SHORT EXERCISE: Count the lines in the listing below that contain the string "height", with case counting, and reply with the number alone.

# # #

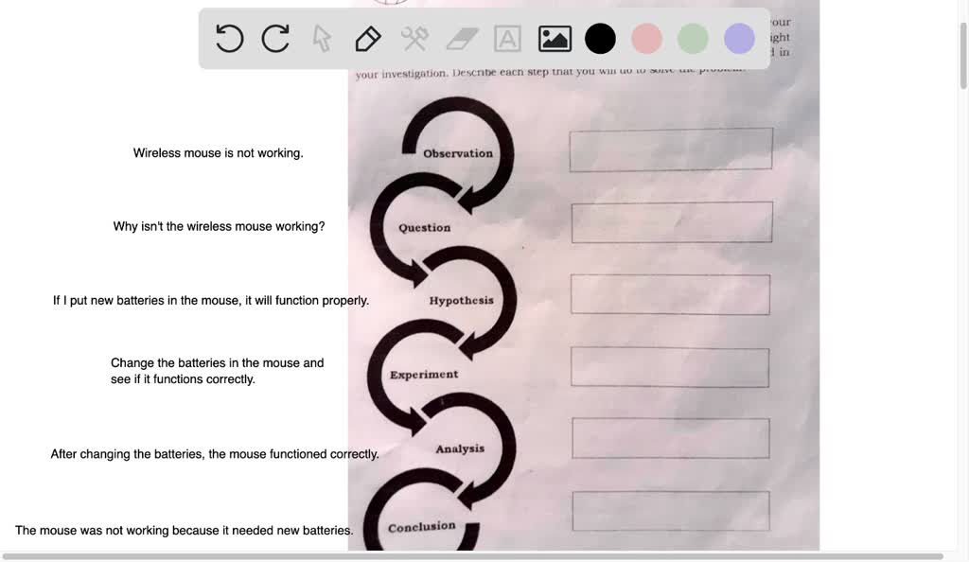Click the Hypothesis answer box
This screenshot has height=562, width=969.
(672, 293)
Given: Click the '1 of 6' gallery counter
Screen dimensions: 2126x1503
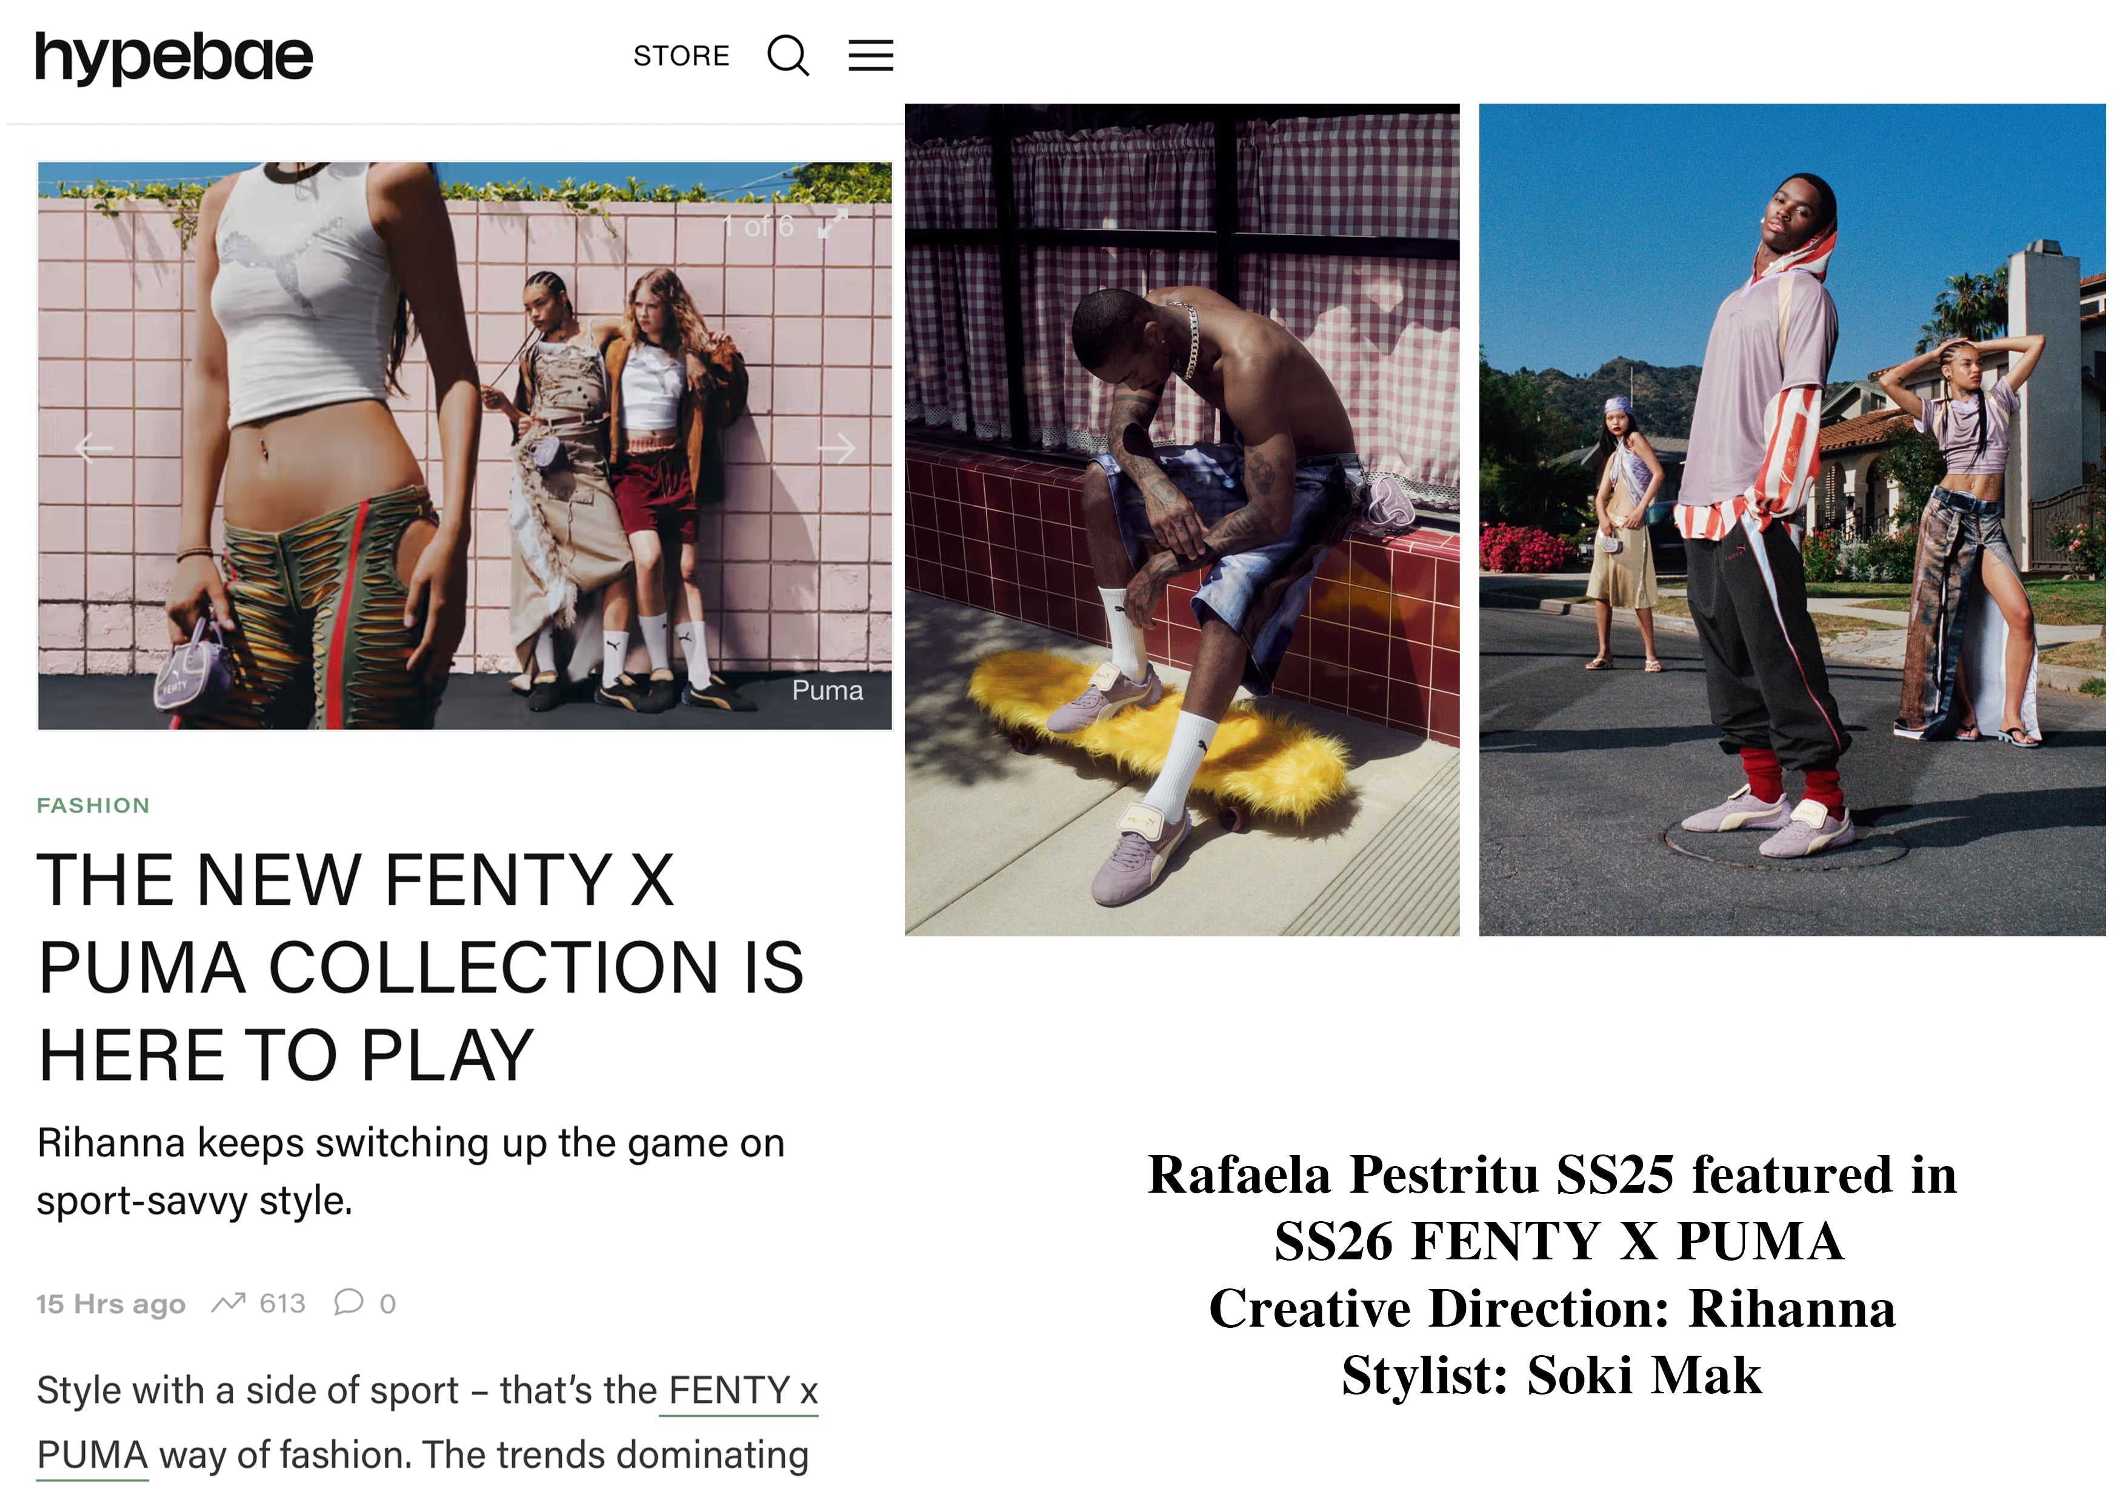Looking at the screenshot, I should (757, 226).
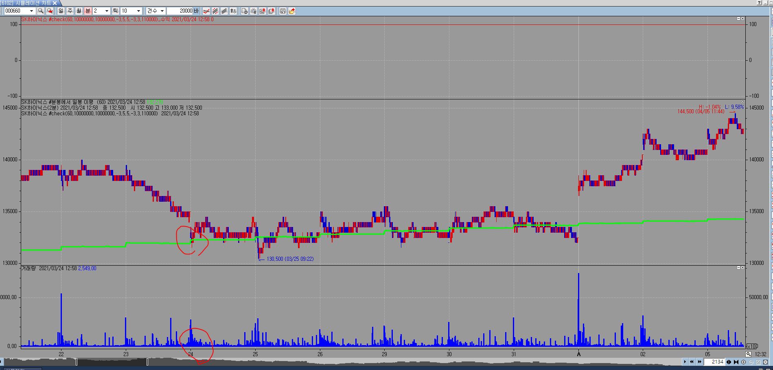
Task: Click the bar count field showing 20000
Action: click(x=180, y=11)
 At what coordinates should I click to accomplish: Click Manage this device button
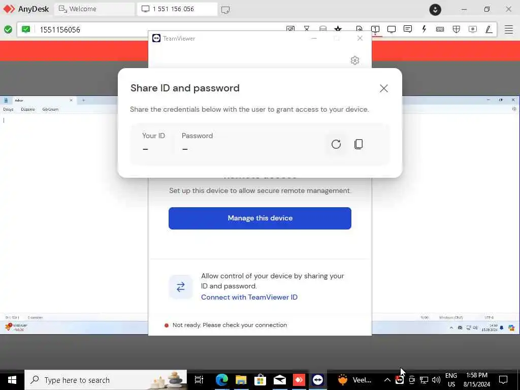click(x=259, y=218)
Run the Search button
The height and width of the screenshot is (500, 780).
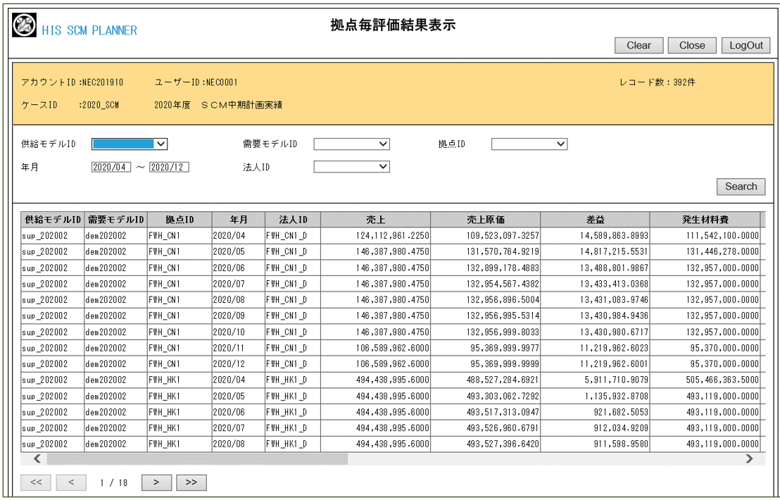[741, 187]
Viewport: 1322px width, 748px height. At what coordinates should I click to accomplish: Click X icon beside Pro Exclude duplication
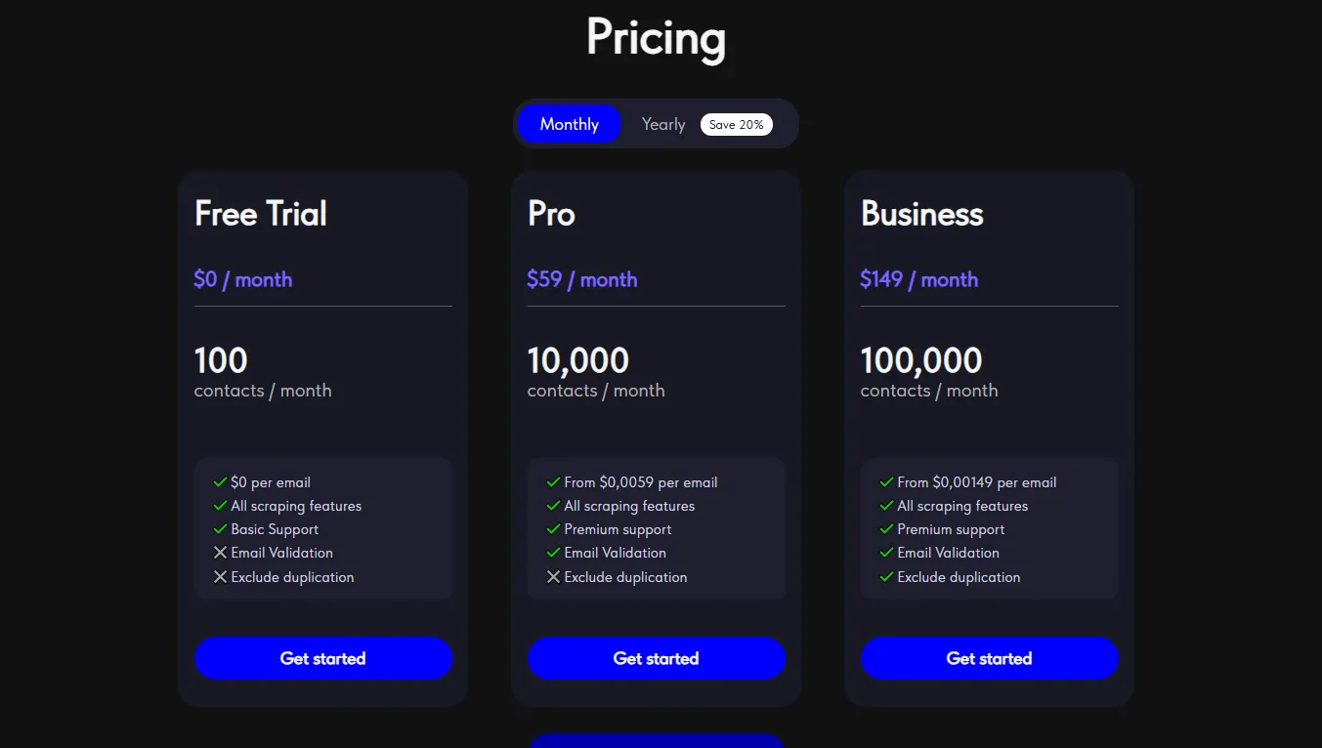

# # #

TASK SOLUTION: 3